Mothers seem almost relieved to see that, by golly, their baby *isn't*
feeding well, just as they thought.  And I'm usually relieved too, because
they generally do better than I thought they did.  For an occasional baby
who has come back and come back and come back, the ever increasing "inputs"
have become part of a triumphal process the mom and I go through as we work
through the problems.

But I've done the reverse too.  I wrote 2 months ago about a type 1 diabetic
mother whose milk supply just wasn't quite adequate for her little 5 pound
10 oz (2.5 k) baby.  Right or wrong, we pinned it on her excessive blood
loss at delivery and have hoped for a gradual rebound.  Keeping her baby
exclusively breastmilk fed has been very important to her, and getting her
milk supply up to his needs will say clearly to her something she really
wants to feel - that her body can do something normal and well.  So we've
had our fingers crossed, we've watched his weight carefully, and she delayed
supplements as long as she could.

He limped along, paralleling his "birthweight curve" but from a point about
8 oz below it, never regaining the ground he lost initially, and his weight
gain finally wheezed to a halt at about a month.  She began supplementing
with 6 oz per day of a friend's milk, and his weight began to catch up.  But
the friend's supply of extra milk diminished, and she's been using only 4 oz
per day for the past week.   The mom has had two previous episodes of
feeling fuller, feeling more confident, having more leaking, hearing more
gulping, and she just recently had another such episode, as if her supply is
racheting itself upward a notch at a time.

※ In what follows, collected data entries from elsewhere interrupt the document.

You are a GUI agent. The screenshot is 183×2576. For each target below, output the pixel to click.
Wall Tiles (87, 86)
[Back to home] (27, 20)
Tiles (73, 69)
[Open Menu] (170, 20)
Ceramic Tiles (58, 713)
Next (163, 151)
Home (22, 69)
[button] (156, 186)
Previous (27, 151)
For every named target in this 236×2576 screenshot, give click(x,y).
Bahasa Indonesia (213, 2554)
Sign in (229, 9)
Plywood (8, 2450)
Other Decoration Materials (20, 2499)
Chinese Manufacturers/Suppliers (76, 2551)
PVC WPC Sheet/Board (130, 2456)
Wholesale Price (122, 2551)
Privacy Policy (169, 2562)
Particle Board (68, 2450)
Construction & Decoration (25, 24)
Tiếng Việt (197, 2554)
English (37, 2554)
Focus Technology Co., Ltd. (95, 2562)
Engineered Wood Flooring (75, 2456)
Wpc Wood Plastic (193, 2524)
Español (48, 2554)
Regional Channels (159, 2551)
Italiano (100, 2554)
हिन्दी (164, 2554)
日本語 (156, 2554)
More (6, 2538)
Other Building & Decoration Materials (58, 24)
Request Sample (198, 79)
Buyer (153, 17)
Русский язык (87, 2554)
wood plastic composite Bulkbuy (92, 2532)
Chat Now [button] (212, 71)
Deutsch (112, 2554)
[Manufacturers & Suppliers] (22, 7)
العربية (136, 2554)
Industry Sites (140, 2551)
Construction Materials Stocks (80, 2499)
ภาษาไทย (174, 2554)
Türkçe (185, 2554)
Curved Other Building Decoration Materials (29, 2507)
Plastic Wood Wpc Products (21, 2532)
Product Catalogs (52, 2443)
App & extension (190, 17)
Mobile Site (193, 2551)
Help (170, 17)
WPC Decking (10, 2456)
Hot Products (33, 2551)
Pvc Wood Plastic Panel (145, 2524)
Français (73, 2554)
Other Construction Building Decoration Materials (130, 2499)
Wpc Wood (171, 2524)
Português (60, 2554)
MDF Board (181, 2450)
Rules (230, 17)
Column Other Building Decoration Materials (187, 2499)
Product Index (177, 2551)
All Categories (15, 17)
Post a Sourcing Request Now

The gain this past week, on reduced supplement?  Over an ounce a day, to
just shy of 9 lb.  For the first time, he's actually *over* his birthweight
projection.  She's delighted, but her delight was tempered by the few test
weights she's done at home with a digital scale.  They've never shown a 2 oz
intake.  "I think now we just start relying on the magic of the whole
thing," I told her.  "The bottom line is he's gaining better than ever on
less supplement than before.  Who cares exactly how he's doing it?"

For me, test weights have a very important place.  But so has magic.